*EXCERPTED PASSAGE*
===============
Describing the first preferred embodiment, illustrated in FIGS. 1, 2 and 3, in greater detail, the connector 10 comprises the contact housing 16 with electrical contacts 20, the cover 22 and the strain relief member 24. The mating face 18 of the contact housing 16 is designed to interface with another connector or device. The contacts 20 extend from adjacent the mating face 18 through passageways 44 in the the contact housing 16, and through a cable engaging face 46 of the contact housing 16.
Each electrical contact 20 is of conducting material and includes an insulation displacing portion with two insulation piercing tines 48. The tines 48 of each contact 20 straddle and electrically and physically contact a respective conductor wire 60 of the cable 12 upon assembly of the connector 10. Upon connection of the connector with another connector or electrical device, the wires 60 are electrically connected with respective conductors through the electrical contacts 20.
The contact housing 16 includes means for engaging the cover 22. In the illustrated embodiment, a pin 50 at one lateral extremity of the contact housing 16 and a cavity 52 at the other lateral extremity serve as means for engaging reciprocal means associated with the cover 22. In the illustrated embodiment, lateral protrusions 54 of the contact housing, which incorporate the pin 50 and the cavity 52 serve as means for engaging the strain relief member 24.
===============
*TASK REQUIREMENTS*
A) Retype the connector description exactly, everything from "Describing the first" down to "contact housing 16.".
B) Indicate whether each statement agrees with the connector description, answering yes or no and quoting the deciding words: (i) each electrical contact has two insulation piercing tines; (ii) the pin 50 and the cavity 52 are located at the same lateral extremity of the contact housing; (iii) the mating face 18 is designed to interface with the cable.
The material below the connector description comes from a separate source.

*PROVIDED DATA*
===============
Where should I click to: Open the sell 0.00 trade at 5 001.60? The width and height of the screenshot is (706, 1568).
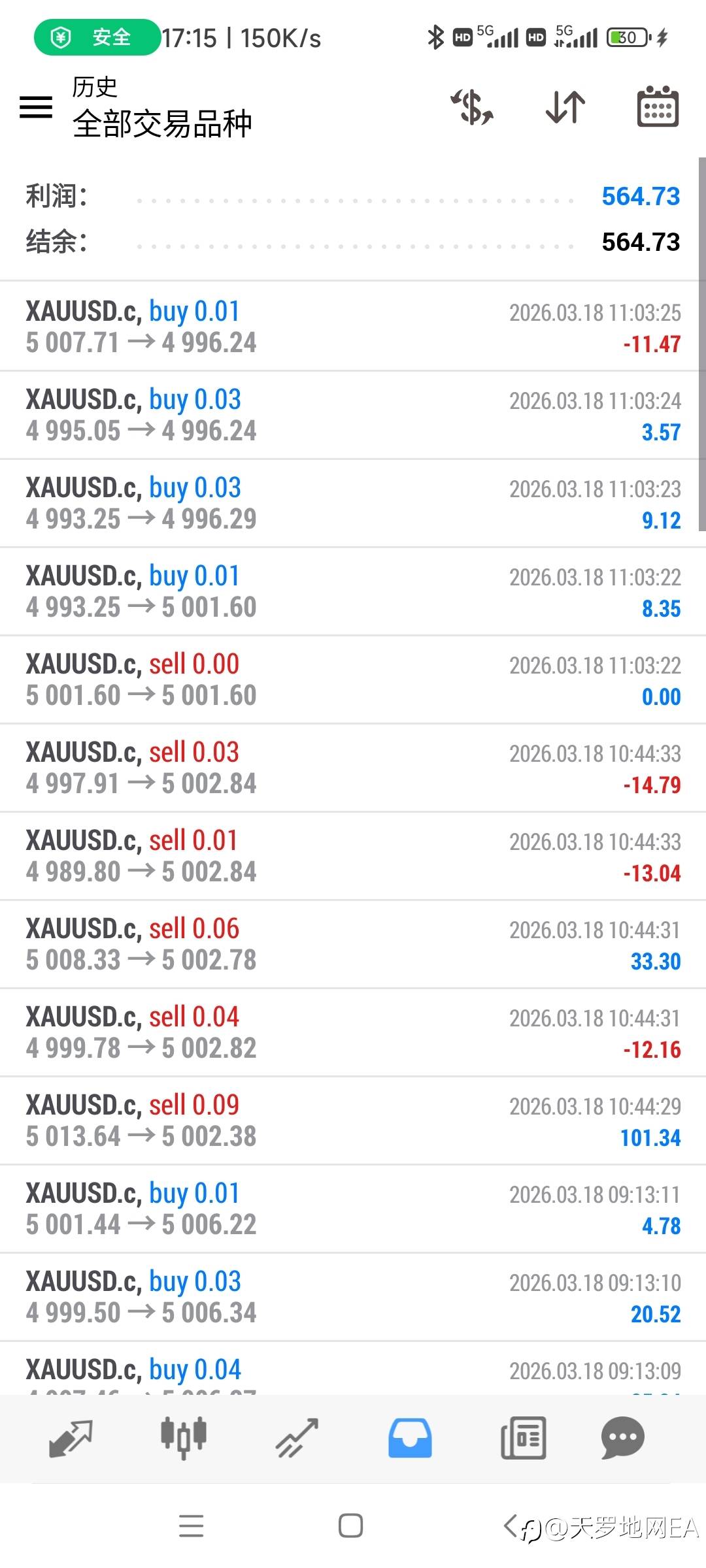click(x=353, y=679)
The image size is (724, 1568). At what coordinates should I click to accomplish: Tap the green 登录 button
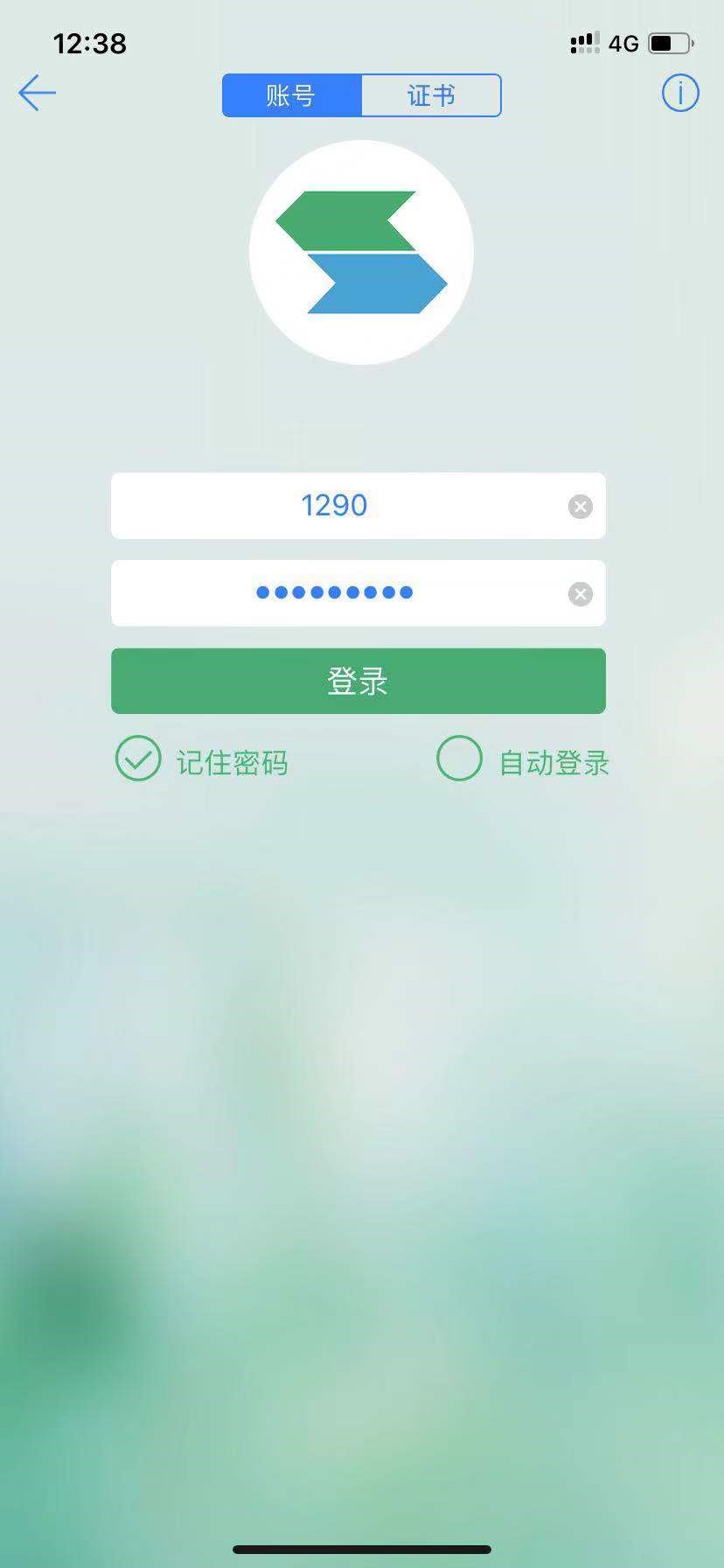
===============
*ANSWERS BELOW*
A)
Describing the first preferred embodiment, illustrated in FIGS. 1, 2 and 3, in greater detail, the connector 10 comprises the contact housing 16 with electrical contacts 20, the cover 22 and the strain relief member 24. The mating face 18 of the contact housing 16 is designed to interface with another connector or device. The contacts 20 extend from adjacent the mating face 18 through passageways 44 in the the contact housing 16, and through a cable engaging face 46 of the contact housing 16.

B)
(i) Yes: "includes an insulation displacing portion with two insulation piercing tines 48"
(ii) No: "a pin 50 at one lateral extremity of the contact housing 16 and a cavity 52 at the other lateral extremity"
(iii) No: "is designed to interface with another connector or device"